Devil's Advocate for a moment, but Stoudamire has missed considerably time due to injury. Isn't there a reasonable opposition to that move for that reason?

Not, mind you, that I am defending Belkin. He's an assbag. And an idiot. Also a slut. The Joe Johnson trade is already a win, even if we fail to properly capitalize on it.

I really loathe Belkin. I don't know if he's concerned about Amare's health. I'd still loathe him if he was.

LD said...

Everytime Steve Belkin's name comes up, I think one thing:

David Stern helped kill one of his best markets for his product by foisting his douchebag friend/business partner on us.

And now he does nothing to intervene and fix it.

Drafting Yi to sell more jerseys makes me sick. I don't think the Chinese are gullible enough to buy jerseys for a team that's 18-64.

FREE AMARE!

Anonymous said...

That's truly depressing news.

The only thing that makes me feel better is knowing that Bill Simmons is not our GM. His stupidity on the ESPN interactive draft with Chad Ford is unbearable.

Anonymous said...

Apology?
Oh please. You can't possibly think that Billy Knight had/has the foresight to plan accordingly 3 years prior and ever so delicately move the pieces into place for Stoudamire. What it would likely be would be the largest example of dumb luck since Dwayne Wade fell to Miami a couple years back.

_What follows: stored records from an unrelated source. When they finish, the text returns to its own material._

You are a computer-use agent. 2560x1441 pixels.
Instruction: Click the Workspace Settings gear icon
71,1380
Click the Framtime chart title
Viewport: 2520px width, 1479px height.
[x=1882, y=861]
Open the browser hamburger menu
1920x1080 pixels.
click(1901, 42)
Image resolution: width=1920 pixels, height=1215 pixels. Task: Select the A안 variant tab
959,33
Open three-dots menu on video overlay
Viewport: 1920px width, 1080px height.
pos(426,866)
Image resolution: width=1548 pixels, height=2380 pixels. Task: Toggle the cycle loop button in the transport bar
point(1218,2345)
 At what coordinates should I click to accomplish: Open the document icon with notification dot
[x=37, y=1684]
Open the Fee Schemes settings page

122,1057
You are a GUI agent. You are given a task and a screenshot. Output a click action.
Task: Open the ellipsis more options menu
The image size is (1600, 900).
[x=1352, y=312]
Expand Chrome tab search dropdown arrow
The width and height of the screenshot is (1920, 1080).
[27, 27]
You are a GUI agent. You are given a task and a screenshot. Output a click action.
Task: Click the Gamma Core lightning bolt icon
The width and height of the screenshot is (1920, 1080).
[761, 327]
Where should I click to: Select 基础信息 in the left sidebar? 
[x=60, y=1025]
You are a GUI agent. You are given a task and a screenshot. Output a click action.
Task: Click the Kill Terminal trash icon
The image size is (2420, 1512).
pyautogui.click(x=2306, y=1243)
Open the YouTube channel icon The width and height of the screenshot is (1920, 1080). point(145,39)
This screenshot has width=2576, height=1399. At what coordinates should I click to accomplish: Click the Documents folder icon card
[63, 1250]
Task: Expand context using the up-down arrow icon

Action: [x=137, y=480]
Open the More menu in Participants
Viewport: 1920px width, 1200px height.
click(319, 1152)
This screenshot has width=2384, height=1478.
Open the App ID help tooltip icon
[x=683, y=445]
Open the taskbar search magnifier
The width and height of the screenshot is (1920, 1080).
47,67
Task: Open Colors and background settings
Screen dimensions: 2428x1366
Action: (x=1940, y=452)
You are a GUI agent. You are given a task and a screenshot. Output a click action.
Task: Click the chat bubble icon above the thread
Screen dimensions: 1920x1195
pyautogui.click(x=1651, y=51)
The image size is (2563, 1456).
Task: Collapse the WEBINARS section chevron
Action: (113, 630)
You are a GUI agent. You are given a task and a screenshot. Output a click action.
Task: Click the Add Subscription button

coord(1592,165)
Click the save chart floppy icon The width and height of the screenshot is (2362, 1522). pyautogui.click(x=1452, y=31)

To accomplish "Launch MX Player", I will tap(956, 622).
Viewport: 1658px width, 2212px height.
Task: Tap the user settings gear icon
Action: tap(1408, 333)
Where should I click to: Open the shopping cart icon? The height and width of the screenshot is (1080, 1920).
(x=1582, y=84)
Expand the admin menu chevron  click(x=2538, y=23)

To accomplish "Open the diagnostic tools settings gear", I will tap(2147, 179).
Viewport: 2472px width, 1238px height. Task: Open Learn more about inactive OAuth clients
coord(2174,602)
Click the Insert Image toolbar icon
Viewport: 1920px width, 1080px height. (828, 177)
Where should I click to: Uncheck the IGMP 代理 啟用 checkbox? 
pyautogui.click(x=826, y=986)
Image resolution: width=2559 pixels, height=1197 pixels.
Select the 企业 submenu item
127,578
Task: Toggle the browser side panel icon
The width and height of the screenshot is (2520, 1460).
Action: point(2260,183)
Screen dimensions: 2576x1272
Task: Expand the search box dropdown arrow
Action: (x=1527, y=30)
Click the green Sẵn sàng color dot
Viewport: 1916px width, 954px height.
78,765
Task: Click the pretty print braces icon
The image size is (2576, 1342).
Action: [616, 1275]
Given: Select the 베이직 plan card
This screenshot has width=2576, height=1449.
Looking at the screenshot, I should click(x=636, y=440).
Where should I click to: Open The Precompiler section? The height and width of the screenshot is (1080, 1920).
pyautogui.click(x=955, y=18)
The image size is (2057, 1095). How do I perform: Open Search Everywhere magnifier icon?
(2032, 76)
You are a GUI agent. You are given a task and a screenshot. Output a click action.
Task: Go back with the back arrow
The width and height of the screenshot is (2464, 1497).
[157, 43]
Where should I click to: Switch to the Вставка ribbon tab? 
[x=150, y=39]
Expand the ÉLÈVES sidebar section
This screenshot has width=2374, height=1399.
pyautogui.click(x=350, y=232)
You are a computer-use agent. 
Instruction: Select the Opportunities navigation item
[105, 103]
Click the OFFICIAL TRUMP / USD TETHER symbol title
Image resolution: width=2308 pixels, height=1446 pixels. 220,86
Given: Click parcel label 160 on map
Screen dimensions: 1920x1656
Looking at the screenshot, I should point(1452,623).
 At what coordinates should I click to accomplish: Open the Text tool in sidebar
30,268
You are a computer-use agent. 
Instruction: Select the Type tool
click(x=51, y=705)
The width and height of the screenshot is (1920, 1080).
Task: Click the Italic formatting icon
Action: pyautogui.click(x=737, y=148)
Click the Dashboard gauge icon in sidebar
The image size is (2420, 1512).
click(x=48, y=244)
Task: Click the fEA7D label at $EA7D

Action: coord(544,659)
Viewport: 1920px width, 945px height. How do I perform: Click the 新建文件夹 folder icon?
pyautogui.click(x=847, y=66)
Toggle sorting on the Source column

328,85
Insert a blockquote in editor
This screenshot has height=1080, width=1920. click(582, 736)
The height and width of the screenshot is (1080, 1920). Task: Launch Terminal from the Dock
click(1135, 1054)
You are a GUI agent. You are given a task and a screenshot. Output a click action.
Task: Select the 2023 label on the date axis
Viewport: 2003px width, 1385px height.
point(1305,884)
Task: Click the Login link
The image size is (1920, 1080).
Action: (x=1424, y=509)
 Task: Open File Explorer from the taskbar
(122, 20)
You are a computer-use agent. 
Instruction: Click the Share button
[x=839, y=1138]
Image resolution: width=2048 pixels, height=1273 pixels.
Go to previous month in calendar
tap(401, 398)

Regardless, this is a year that will truly determine if Coach Woodson can handle being a #1 decision maker.

peacedog said...

Who is arguing that Knight had the forsight to maneuver for Stoudamire 3 years ago? The argument would be absurd, but nobody is advancing it.

What's clear is that the landscape has shifted, and a Stoudamire deal is *now* possible. It just so happens that if one views this and the Johnson deal in tandem, it looks like a great price to pay.

As I said in the other post - I think the Johnson deal has already worked for the Hawks.

Michael said...

No, Knight didn't specifically acquire pieces to get Stoudemire, but he did acquire pieces (such as the #11 pick from Indiana for Al Harrington) that make this deal possible. He's also assembled a great supporting cast such that Stoudemire: (a) wouldn't piss and moan about being traded here; and (b) can get this team to the playoffs.

Anonymous said...

Sounds like Amare dream is all but squashed at this point.

Most likely, Horford/Yi and Law.

Although I have to think Billy would love to move 11 pick for one of Ellis/Calderon/Ridnour because this team can't afford to have a rookie PG learn on the job.

Jerry Hinnen said...

Another reason to possibly take Conley: with Portland now set on Oden, they'll need to jettison either Aldridge or Randolph. Think the #11 and one of the Hawks' 3's (which the Blazers could use) could get Atlanta Randolph? A starting 5 of Conley, JJ, Childress/Williams, Smith, and Randolph ... assuming Randolph kept his head, that could win the East in two years.

Of course, this would require BOTH some creativity on the part of Knight and the rubber stamp from the whole of the Spirit, so it has a %0.00000001 chance of happeneing.

Anonymous said...

So nobody thinks that Joe Johnson is overpaid and that Amare is injury-prone?

Nobody thinks Steve Belkin knows what he is doing???

but Billy Knight does!?

Michael said...

No and no. (Stoudemire has been injured once. Michael Jordan broke his leg and missed most of his second season in the NBA. Was he injury-prone?)

No, save for Peter Vescey.

A qualified yes. Knight has put together a fairly talented, albeit young roster.